Colin, no immediate need for linsysfs. I enabled it while trying to set up something in my test environment and then encountered this bug after fixing the issue reported in https://bugs.freebsd.org/bugzilla/show_bug.cgi?id=278233
*** Bug 279581 has been marked as a duplicate of this bug. ***
also seeing this on ampere emag, with mlx5en nics thus linuxkpi also required kib thanks this boots fine with the patch.

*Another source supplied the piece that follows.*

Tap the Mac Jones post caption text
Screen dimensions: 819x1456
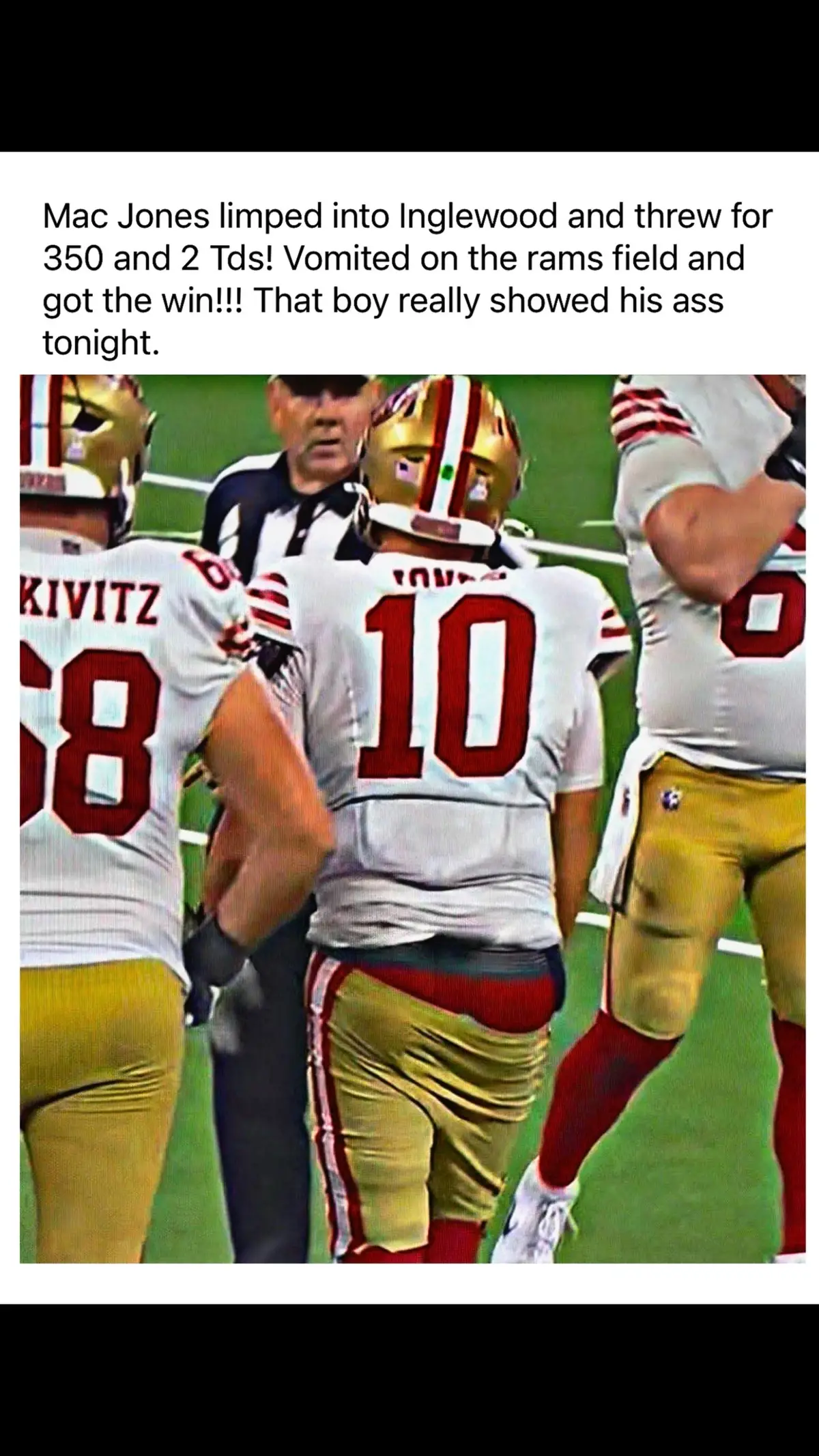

kib@ for stab week this would be a great fix to go in, if your patch is generic enough?
(In reply to Dave Cottlehuber from comment #9) As I noted, the patch is wrong. The resulting sysfs nodes' structure is different from the structure observed on Linux.
this doesn't recur for me (ampere emag) since 9ae91f59c500, the latest CURRENT stab week.

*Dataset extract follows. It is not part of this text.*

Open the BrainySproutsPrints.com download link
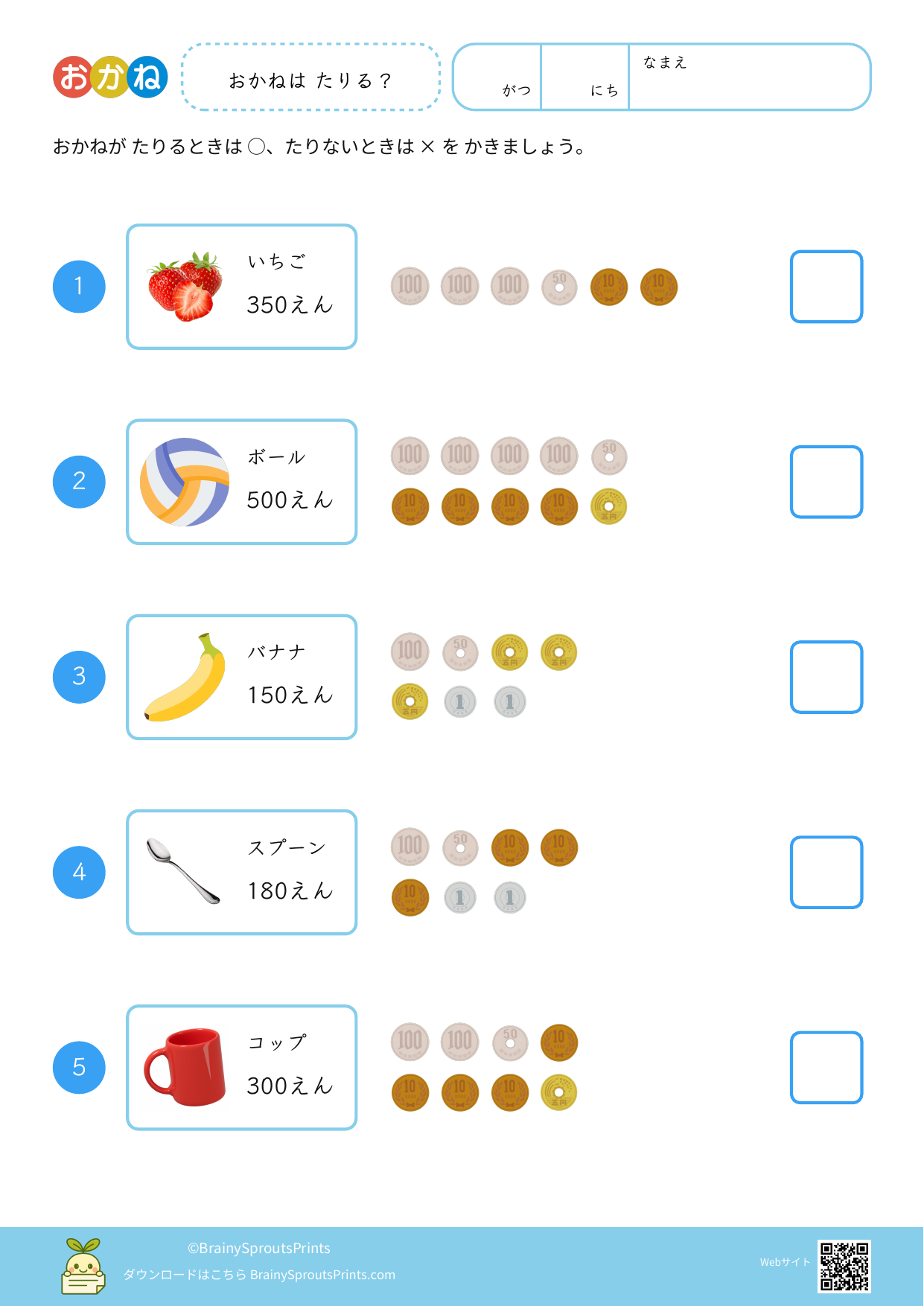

back since #8a85584785e3 linprocfs registered panic: pfs_add_node(): homonymous siblings cpuid = 12 time = 1740647518 KDB: stack backtrace: db_trace_self() at db_trace_self db_trace_self_wrapper() at db_trace_self_wrapper+0x38 vpanic() at vpanic+0x1a0 panic() at panic+0x48 pfs_add_node() at pfs_add_node+0x158 pfs_create_dir() at pfs_create_dir+0xc0 linsysfs_run_bus() at linsysfs_run_bus+0x368 linsysfs_run_bus() at linsysfs_run_bus+0x23c linsysfs_run_bus() at linsysfs_run_bus+0x23c linsysfs_run_bus() at linsysfs_run_bus+0x23c linsysfs_run_bus() at linsysfs_run_bus+0x23c linsysfs_run_bus() at linsysfs_run_bus+0x23c linsysfs_init() at linsysfs_init+0x1b4 pfs_init() at pfs_init+0xb0 vfs_modevent() at vfs_modevent+0x36c module_register_init() at module_register_init+0xb4 linker_load_module() at linker_load_module+0xb0c kern_kldload() at kern_kldload+0x18c sys_kldload() at sys_kldload+0x6c do_el0_sync() at do_el0_sync+0x608 handle_el0_sync() at handle_el0_sync+0x4c --- exception, esr 0x56000000 KDB: enter: panic [ thread pid 153 tid 101601 ] Stopped at kdb_enter+0x48: str xzr, [x19, #2048] db>